O processo pode parecer menos vantajoso que o aplicado pelos engenheiros da nave espacial Enterprise: radiação, afinal, viaja à velocidade da luz, enquanto que a "onda de matéria" criada pelos pesquisadores da Universidade Harvard e descrita na edição desta semana da revista Nature desloca-se a modestos 200 metros (0,2 quilômetro) por hora. Mas se o objetivo não for transporte, e sim manipulação e armazenamento, a nova técnica revela diversas utilidades: é bem mais fácil manter um pedaço de matéria quieto dentro de um armário que um raio de luz.
Segundo nota divulgada por Harvard, é exatamente esse o objetivo dos cientistas envolvidos no novo feito: "Estes experimentos oferecem um meio poderoso de controlar informação óptica", como os pulsos de luz usados em redes de fibras ópticas.
"Demonstramos que podemos deter um pulso de luz em uma nuvem de sódio super-resfriada, armazenar os dados contidos nele, apagá-lo por completo e reencarnar o pulso em outra nuvem, a dois décimos de milímetro de distância", disse um dos autores do trabalho, Lene Vestergaard Hau.

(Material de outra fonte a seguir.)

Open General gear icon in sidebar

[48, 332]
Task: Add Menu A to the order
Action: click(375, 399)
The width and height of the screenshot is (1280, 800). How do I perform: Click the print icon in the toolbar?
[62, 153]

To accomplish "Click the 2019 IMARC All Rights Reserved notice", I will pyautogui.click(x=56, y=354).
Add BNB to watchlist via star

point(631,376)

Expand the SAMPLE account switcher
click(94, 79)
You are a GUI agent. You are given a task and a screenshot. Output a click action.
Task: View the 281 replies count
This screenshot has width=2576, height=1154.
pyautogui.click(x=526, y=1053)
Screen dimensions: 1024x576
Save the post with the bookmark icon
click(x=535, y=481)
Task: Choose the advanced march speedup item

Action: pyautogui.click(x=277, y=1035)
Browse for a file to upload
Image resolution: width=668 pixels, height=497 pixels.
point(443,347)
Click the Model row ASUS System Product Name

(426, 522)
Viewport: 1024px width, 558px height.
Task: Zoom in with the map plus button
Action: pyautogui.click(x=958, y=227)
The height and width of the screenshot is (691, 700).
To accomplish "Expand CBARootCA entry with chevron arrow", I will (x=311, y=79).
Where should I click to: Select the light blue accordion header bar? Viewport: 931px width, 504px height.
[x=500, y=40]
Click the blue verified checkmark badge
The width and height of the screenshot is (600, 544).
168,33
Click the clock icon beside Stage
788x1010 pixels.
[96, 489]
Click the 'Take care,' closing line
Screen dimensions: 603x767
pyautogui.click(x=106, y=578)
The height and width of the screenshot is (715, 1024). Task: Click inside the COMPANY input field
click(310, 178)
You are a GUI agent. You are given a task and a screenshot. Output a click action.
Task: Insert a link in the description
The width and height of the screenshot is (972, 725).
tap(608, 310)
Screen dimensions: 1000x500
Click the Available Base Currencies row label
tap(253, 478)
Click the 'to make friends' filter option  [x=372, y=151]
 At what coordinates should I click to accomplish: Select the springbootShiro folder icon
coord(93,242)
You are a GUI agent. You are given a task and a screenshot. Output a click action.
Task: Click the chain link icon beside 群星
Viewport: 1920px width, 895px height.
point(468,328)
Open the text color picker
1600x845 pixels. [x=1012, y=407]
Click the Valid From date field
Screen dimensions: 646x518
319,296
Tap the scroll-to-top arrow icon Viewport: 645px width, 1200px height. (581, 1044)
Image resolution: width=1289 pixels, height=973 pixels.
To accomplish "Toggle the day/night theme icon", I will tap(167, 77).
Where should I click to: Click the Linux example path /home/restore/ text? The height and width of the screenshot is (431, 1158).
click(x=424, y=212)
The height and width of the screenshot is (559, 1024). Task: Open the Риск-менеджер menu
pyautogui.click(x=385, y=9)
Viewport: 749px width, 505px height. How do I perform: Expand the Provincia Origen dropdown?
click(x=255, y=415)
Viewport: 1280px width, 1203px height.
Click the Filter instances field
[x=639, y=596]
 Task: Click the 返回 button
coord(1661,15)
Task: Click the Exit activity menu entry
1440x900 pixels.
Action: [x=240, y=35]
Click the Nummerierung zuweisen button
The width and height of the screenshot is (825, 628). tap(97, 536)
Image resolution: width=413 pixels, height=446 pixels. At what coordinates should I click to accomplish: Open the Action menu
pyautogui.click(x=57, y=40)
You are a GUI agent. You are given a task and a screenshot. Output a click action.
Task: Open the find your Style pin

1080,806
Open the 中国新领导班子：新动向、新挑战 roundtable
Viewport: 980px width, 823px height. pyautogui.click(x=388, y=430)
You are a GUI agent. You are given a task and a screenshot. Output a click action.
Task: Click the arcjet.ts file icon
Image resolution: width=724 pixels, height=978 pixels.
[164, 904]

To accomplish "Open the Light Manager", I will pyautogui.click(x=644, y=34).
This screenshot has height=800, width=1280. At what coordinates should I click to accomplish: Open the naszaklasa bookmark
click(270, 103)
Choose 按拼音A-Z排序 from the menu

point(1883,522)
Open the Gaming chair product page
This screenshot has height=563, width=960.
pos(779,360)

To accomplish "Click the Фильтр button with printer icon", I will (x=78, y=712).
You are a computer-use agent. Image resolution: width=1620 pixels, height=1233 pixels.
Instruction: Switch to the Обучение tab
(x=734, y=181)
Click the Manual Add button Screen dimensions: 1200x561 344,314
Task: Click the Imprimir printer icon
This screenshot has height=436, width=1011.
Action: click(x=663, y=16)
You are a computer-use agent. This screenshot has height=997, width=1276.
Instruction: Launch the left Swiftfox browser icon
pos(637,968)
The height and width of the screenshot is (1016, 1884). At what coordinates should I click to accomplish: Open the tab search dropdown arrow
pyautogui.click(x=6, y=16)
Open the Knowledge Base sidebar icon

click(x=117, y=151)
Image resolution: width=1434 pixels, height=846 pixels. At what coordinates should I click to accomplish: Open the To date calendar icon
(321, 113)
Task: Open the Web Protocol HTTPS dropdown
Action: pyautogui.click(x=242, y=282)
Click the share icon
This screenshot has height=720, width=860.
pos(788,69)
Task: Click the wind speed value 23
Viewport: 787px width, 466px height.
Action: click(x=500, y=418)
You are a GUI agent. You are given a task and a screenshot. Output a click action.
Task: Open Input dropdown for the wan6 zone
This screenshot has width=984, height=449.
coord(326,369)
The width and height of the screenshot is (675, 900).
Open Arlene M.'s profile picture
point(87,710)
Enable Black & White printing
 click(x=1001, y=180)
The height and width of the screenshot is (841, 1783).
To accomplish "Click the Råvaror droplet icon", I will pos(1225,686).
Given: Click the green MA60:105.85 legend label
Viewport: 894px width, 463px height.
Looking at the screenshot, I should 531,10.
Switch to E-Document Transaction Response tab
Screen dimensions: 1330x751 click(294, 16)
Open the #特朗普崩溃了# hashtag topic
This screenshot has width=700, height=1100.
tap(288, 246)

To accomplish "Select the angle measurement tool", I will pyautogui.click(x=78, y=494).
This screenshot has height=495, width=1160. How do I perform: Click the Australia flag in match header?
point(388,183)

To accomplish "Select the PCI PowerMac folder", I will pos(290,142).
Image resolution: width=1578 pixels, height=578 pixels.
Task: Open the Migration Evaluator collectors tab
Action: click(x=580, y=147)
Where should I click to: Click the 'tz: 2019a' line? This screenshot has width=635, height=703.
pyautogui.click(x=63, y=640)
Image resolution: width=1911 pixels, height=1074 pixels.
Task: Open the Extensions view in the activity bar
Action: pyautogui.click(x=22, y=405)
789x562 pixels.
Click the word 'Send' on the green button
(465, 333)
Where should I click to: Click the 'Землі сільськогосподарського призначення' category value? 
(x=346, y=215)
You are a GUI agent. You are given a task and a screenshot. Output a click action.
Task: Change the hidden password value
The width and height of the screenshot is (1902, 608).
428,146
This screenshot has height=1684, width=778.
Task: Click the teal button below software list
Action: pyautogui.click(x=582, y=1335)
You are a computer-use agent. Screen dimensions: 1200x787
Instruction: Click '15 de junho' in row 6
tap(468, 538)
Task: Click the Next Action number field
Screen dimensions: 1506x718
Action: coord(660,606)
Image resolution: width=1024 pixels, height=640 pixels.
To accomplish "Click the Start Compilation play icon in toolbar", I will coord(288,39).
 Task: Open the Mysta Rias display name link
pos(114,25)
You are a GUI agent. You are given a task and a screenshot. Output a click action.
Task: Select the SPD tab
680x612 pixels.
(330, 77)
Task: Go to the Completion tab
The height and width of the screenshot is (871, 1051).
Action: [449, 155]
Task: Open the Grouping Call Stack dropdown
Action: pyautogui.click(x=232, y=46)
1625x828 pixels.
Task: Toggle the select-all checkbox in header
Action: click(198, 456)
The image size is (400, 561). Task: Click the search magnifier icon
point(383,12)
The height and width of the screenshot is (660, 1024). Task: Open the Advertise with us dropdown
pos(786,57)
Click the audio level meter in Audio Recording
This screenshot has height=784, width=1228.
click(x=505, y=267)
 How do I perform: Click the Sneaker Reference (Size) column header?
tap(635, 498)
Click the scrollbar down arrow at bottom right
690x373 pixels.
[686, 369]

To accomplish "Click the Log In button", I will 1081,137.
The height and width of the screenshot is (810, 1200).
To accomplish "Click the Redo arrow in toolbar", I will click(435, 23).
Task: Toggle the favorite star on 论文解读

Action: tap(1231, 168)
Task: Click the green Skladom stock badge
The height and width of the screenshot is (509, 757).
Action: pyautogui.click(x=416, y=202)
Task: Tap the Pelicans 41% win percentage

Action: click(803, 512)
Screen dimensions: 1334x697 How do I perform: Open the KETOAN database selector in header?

Hau e colegas determinaram que o pulso de luz pode ser transmitido e recriado com a conversão da onda original numa onda de matéria. O pulso material volta a ser luz ao entrar na segunda nuvem super-resfriada.
Essas nuvens não são compostas de matéria comum: são condensados de Bose-Einstein, um estado bizarro da matéria que surge quando, ao cair abaixo de uma temperatura crítica, os átomos perdem suas identidades individuais, assumindo um estado comum. Essa situação gera diversas novas propriedades, inéditas na matéria do dia-a-dia.
Previsto nos anos 20 pelos cientistas Albert Einstein e Satyendra Nath Bose, o condensado só foi produzido em laboratório, pela primeira vez, nos anos 90. Os primeiros trabalhos práticos com esses condensados deram aos físicos Eric Cornell, Wolfgang Ketterle e Carl Wieman prêmio Nobel de 2001.
"A natureza coordenada dos átomos do condensado de Bose-Einstein permite que a informação do pulso de luz inicial seja replicada exatamente na segunda nuvem de átomos de sódio, que colaboram para reviver o pulso", diz Hau, segundo a nota da universidade.